Another little part of Austin I fell in love with when I moved here in 1994 bites the dust as the city continues to transform into Dallas II; I could live with San Antonio, Jr. but I think it’s becoming more Dallas-esque with the rising selfish Republican asshole population.

I knew the place had been suffering from financial troubles. The founder (Marc) and his son (Barry) had a fight years ago splintering the business, the founder also wasted time pursuing a couple political offices and lastly, the founder sold the building then leased it back. Not sure why on the latter move. It must be some piece of MBA wisdom which defies the logic of us mere mortals.

So many great memories I will have.
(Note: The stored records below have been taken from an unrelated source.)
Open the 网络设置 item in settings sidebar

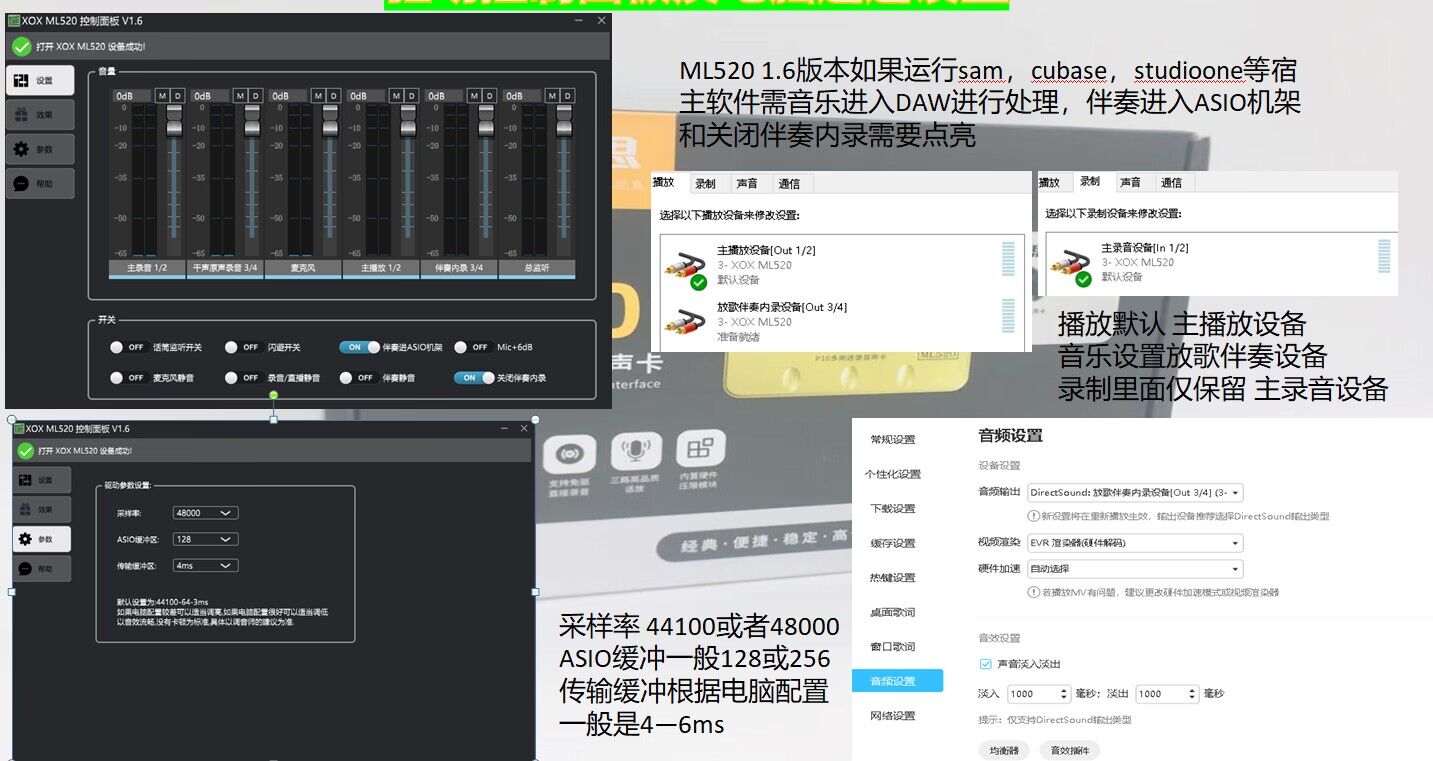tap(892, 716)
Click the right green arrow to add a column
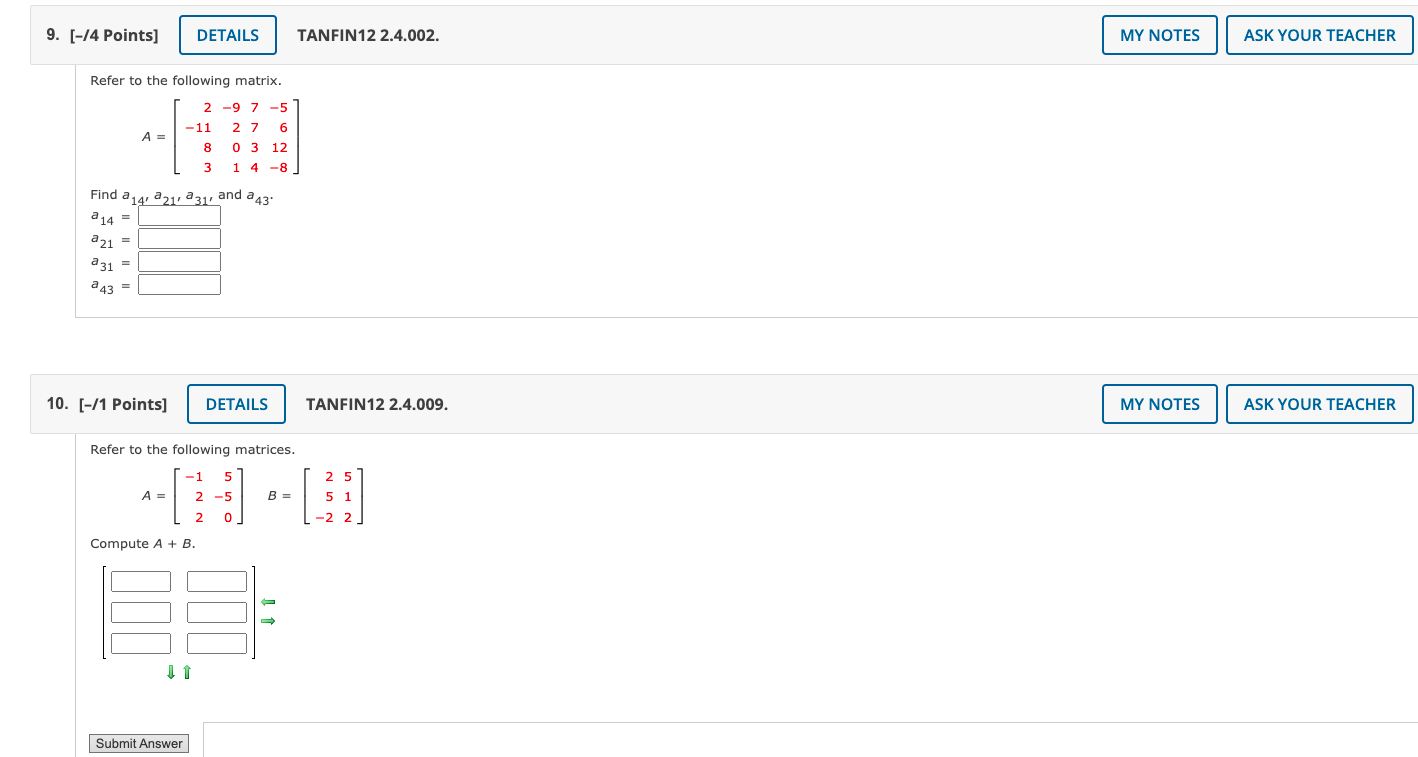The image size is (1418, 757). click(x=266, y=621)
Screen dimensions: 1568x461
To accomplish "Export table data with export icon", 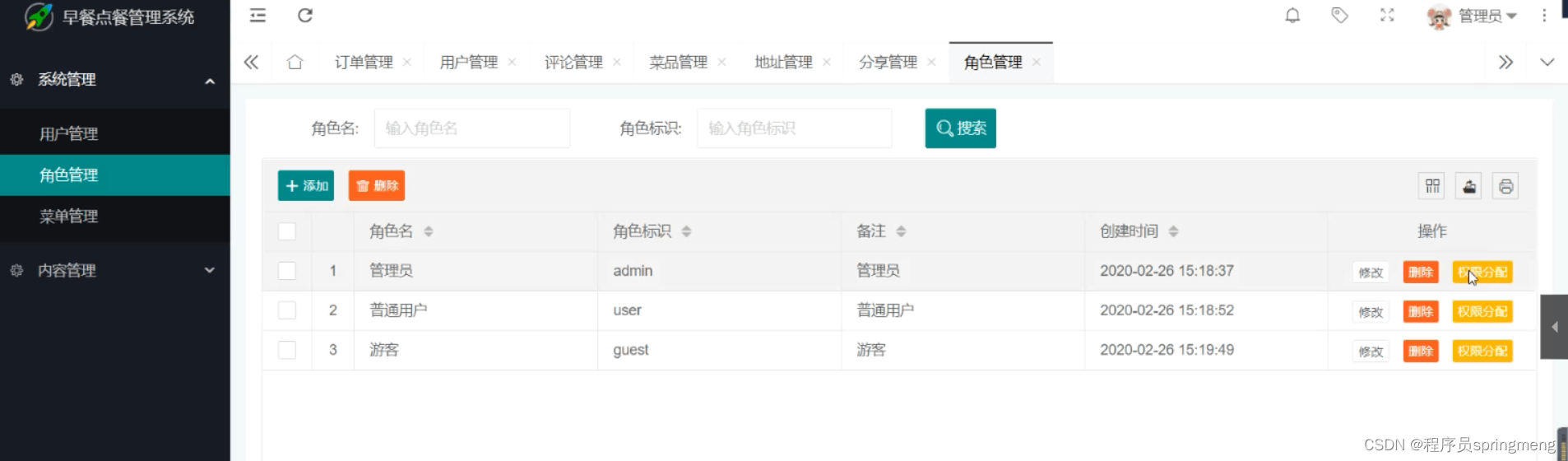I will coord(1469,186).
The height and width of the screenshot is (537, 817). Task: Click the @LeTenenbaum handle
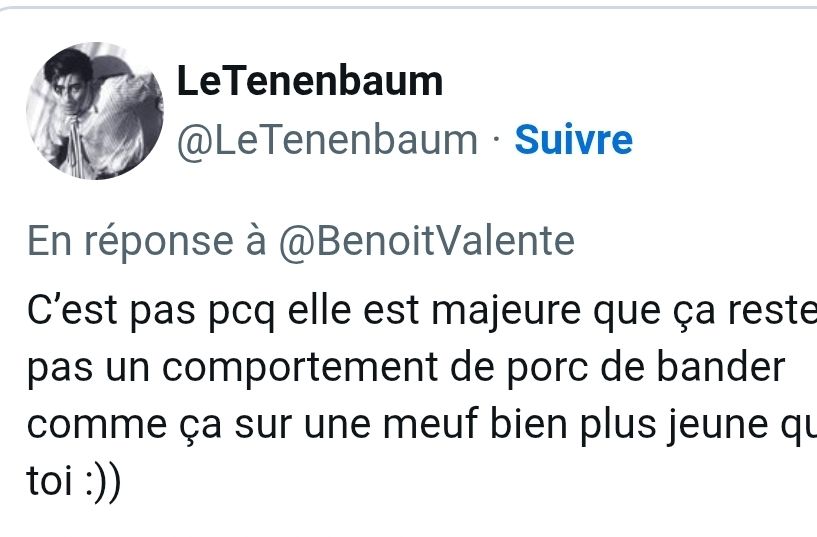pos(327,140)
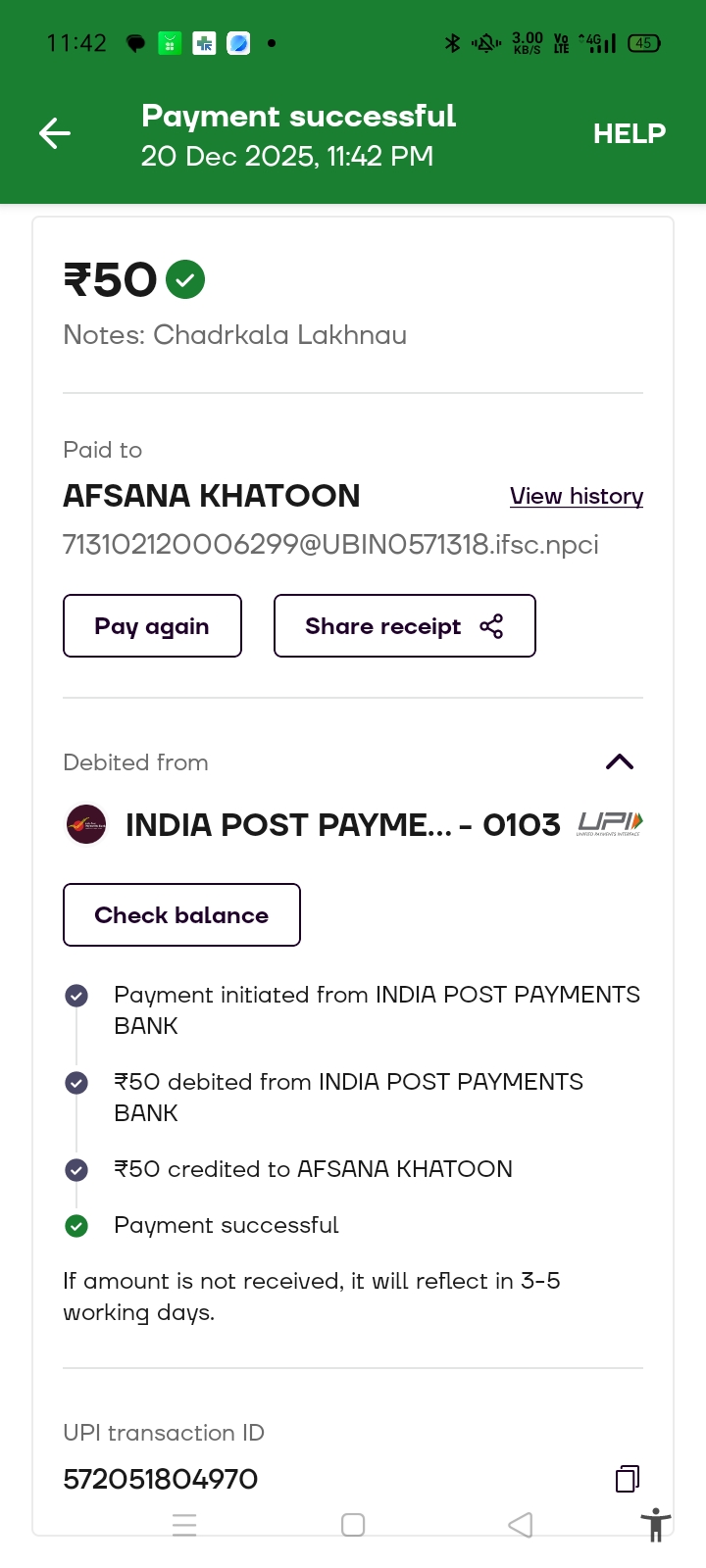706x1568 pixels.
Task: Tap the Pay again button
Action: click(x=152, y=626)
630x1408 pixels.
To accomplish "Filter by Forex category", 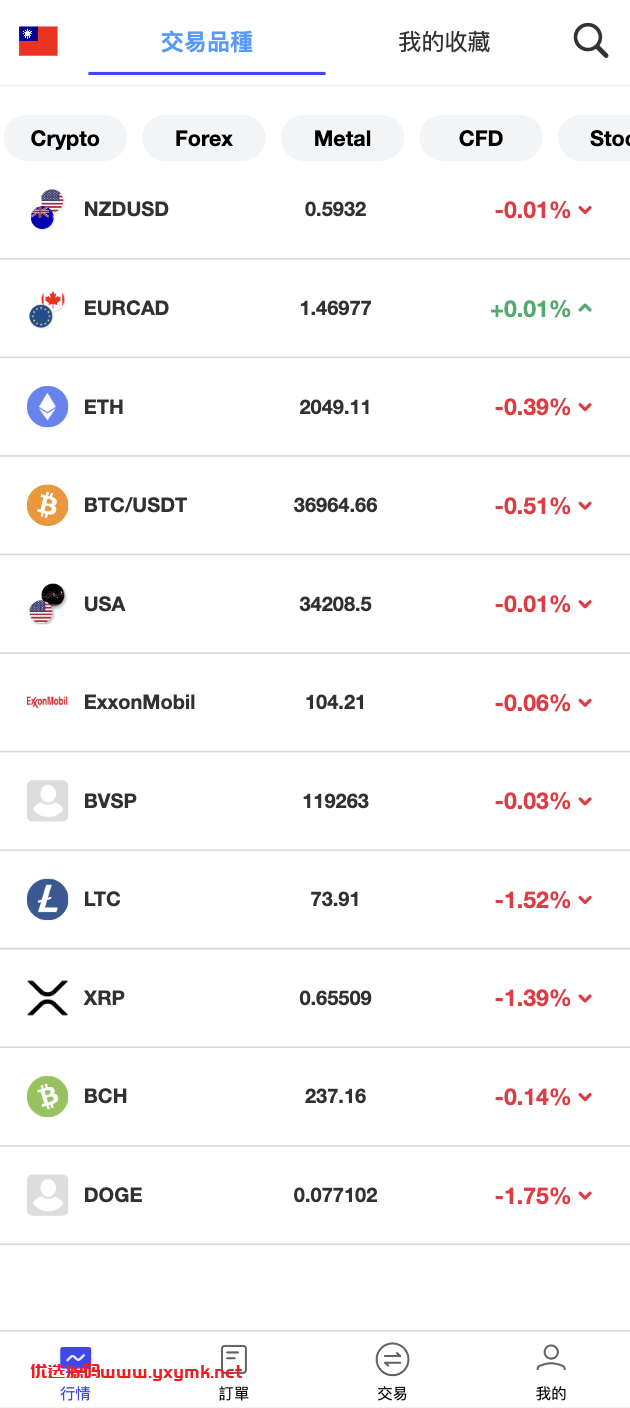I will [x=204, y=138].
I took guests there when they visited me in my new adopted home: Cindy, Kama and Jose come to mind. Early dates with Somara and other romantic disasters. Ethan and I satisfied our post-drinking munchies during another evening: it’s when I discovered that fried pickles are good and tried again sober to make sure. Post-concert snacks while making new friends: Mary and Jessica! The list goes on. It may not have been genuine New York or kosher; Garrett told me it couldn’t be if melted cheese on meat is served; but it certainly became part of my personal perspective on what Austin is.

Recently, I got permission to take the entire holiday break off from work. I was a bit disappointed since I didn’t have enough lead time to plan a little trip. No I will at least have the opportunity to squeeze in one final order of blintzes, potato pancakes and matzo ball soup before the doors close. Maybe I’ll get to thank Mr. Katz in person too.

I’m not going to lament for long though. I’ll hope for a successor to come to the rescue, satisfy Austin’s craving for corned beef on rye with brown mustard. Manny Hattan’s gave up a while ago with their shift into some kind of Nouveau crap so there’s an opportunity if any VCs are reading.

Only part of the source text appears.